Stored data
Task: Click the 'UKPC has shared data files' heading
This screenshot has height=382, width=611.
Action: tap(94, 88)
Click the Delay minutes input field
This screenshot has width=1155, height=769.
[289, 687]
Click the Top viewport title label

What to do:
Character for character, reproduce all of the lines above.

Result for this task:
Task: Click the 'UKPC has shared data files' heading
This screenshot has height=382, width=611.
Action: tap(94, 88)
Click the Delay minutes input field
This screenshot has width=1155, height=769.
[289, 687]
Click the Top viewport title label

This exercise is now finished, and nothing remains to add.